Bagi Aish ayah tak tahu yang ia rasakan. Jika pun ayah hadir paling-paling hanya sampai gerbang sekolah. Sedangkan Aish harus berjuang, bertahan, menghadapi anak-anak pembully itu. Kata ayahnya, Aish tidak usah khawatir kan ada (kita sebut saja Nida) temannya Aish. Aish makin mengelak jika Nida pun sama seperti dirinya merupakan korban atas bullyan temannya. Sebab Nida juga tak bisa melawan atas dominasi temannya yang lain.
Pokoknya Aish tidak ingin sekolah jika kondisi belum memungkinkan. Mana mungkin Aish sekolah dan jadi korban atas kesewenangan mereka. Ayahnya masih mencari akal bagaimana meyakinkan putri kecilnya itu. Kata ayahnya Aish sekolah ya, kan masih ada ibu bapak guru. Biarkan bapak ibu guru yang akan menindak itu. Serahkan pada bapak ibu jika mereka berulah lagi. Terus Aish jangan mudah memasukan ke dalam hati apa yang diomongkan mereka.

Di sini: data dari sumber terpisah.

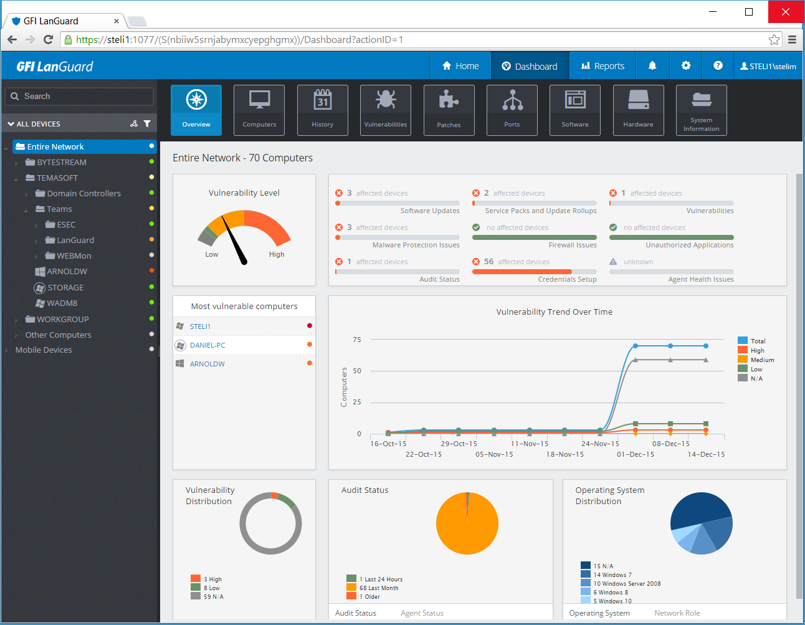Switch to the Network Role tab
Image resolution: width=805 pixels, height=625 pixels.
pyautogui.click(x=677, y=613)
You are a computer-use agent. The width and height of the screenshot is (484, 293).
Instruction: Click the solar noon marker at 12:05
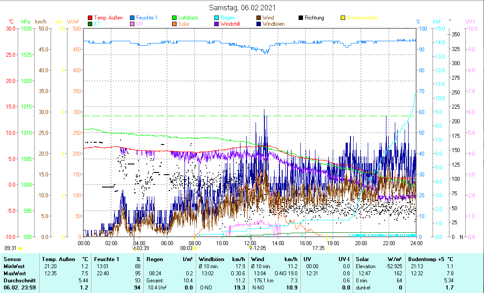(251, 248)
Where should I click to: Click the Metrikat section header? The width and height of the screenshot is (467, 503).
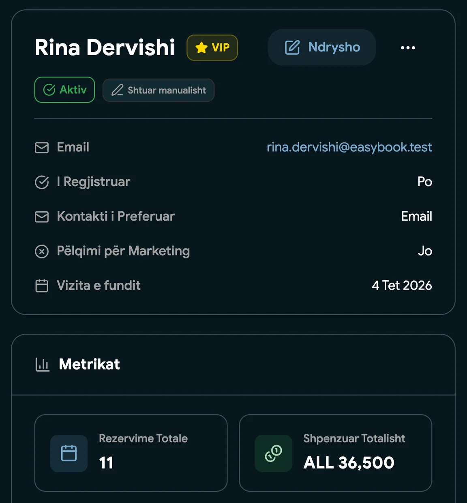coord(89,364)
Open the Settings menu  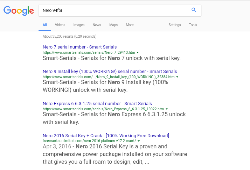175,25
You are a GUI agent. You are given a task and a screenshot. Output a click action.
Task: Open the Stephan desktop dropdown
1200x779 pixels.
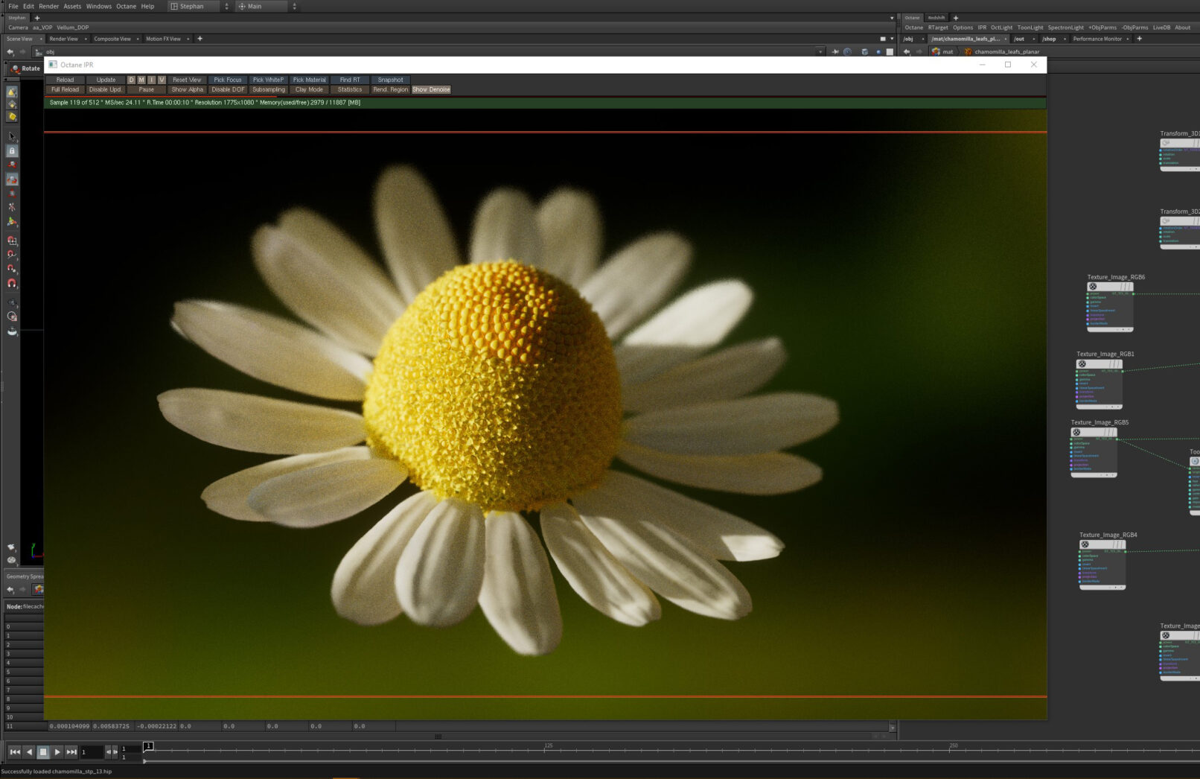(x=199, y=6)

Kata Ayahnya sambil memeluk Aish, ya sudah sekolah ya nanti janji akan dibelikan ice cream. Kebetulan Aish sangat suka ice cream dengan toping coklat di atasnya. Aish pun mau sekolah walaupun raut wajahnya masih menyisakan kecemasan. Sedangkan Nida hanya membersamai Aish sebagai teman yang rentan menjadi korban pembullyan.

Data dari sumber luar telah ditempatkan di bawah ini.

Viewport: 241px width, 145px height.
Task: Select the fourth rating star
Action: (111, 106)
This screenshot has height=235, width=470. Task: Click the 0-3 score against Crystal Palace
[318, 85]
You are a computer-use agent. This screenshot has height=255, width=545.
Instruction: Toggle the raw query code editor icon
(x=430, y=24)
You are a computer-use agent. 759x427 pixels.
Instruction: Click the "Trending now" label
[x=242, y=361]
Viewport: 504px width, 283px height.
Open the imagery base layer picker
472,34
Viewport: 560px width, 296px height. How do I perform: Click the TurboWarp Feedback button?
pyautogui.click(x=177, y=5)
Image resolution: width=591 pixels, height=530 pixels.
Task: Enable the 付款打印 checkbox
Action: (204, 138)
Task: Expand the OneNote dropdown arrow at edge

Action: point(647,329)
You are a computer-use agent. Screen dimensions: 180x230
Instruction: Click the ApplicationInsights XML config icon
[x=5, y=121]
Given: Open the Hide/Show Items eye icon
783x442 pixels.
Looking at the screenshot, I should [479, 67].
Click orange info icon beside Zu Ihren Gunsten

Dari kisah tersebut saya jadi belajar bahwa sebenarnya perempuan harus belajar dari laki-laki dan sebaliknya. Intinya bahwa penghargaan itu memang lahir dari lingkungan yang tepat. Sedangkan kenyamanan lahir karena dikondisikan oleh sesama terutama diri sendiri. Tapi harus sadar bahwa di manapun tempatnya stabilitas itu tidak ada yang awet. Selalu ada saja benalu di antara pohon utama yang rindang dan teduh.
Saya juga belajar jika dulu ibu tidak pernah membela sekalipun saya benar. Saya justru sering kena marah jika lebih benar-benar berbuat salah. Kadang saya berpikir apa ibu tidak sayang dengan anak laki-laki nya ini. Ternyata hari ini saya menemukan jawabannya bahwa problem apapun yang terjadi pada anak biarkan saja. Karena problem itu adalah cara bagaimana mereka berpikir dan bertindak dan bukan menghindar.
Tidak hanya perempuan, laki-laki pun perlu untuk dimengerti dan dipahami. Sederhana memang tapi perlu pengetahuan dan pengalaman dalam mempraktekkannya. Bahkan kadang saya berpikir mengapa anak laki-laki tidak begitu dirisaukan daripada anak perempuan terutama ketika mereka di luar lingkungan keluarga.
Saya berpikir apa laki-laki kurang berharga atau apa karena mereka bisa menjaga diri. Ternyata saya sadar bahwa anak perempuan adalah mahluk yang tak pernah dewasa di mata orang tuanya. Maka dari itu kecemasan orang tua dalam memposisikan anak perempuan selalu berbeda dari laki-laki. Sedangkan anak laki-laki sendiri bukan berarti tak berharga tapi lebih tepatnya mereka esok akan jadi tembok terakhir bagi keluarganya.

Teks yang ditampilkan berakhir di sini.